How to complete this task: Everything from the line containing "Viewport: 1460px width, 812px" to the close of the listing below should be retyped exactly, and nothing before it.

Top of Recorded data

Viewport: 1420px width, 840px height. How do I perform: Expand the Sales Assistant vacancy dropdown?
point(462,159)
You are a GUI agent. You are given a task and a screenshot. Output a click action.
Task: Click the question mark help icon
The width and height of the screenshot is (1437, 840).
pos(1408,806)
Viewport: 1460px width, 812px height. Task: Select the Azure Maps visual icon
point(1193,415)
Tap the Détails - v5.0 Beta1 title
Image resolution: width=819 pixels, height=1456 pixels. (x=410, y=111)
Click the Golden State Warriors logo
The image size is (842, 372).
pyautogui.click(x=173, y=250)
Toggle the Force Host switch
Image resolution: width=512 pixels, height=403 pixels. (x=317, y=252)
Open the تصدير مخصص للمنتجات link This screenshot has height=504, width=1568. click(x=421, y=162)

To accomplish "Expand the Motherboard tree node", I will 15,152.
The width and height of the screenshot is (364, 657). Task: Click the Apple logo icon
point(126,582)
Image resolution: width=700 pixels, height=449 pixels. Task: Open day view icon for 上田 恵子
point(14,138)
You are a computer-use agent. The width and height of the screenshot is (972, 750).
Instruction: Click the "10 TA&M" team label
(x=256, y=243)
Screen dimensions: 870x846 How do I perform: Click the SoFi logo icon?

Bottom of Recorded data

Answer section:
Viewport: 1460px width, 812px height. Task: Select the Azure Maps visual icon
point(1193,415)
Tap the Détails - v5.0 Beta1 title
Image resolution: width=819 pixels, height=1456 pixels. (x=410, y=111)
Click the Golden State Warriors logo
The image size is (842, 372).
pyautogui.click(x=173, y=250)
Toggle the Force Host switch
Image resolution: width=512 pixels, height=403 pixels. (x=317, y=252)
Open the تصدير مخصص للمنتجات link This screenshot has height=504, width=1568. click(x=421, y=162)

To accomplish "Expand the Motherboard tree node", I will 15,152.
The width and height of the screenshot is (364, 657). Task: Click the Apple logo icon
point(126,582)
Image resolution: width=700 pixels, height=449 pixels. Task: Open day view icon for 上田 恵子
point(14,138)
You are a computer-use agent. The width and height of the screenshot is (972, 750).
Instruction: Click the "10 TA&M" team label
(x=256, y=243)
Screen dimensions: 870x846 How do I perform: Click the SoFi logo icon?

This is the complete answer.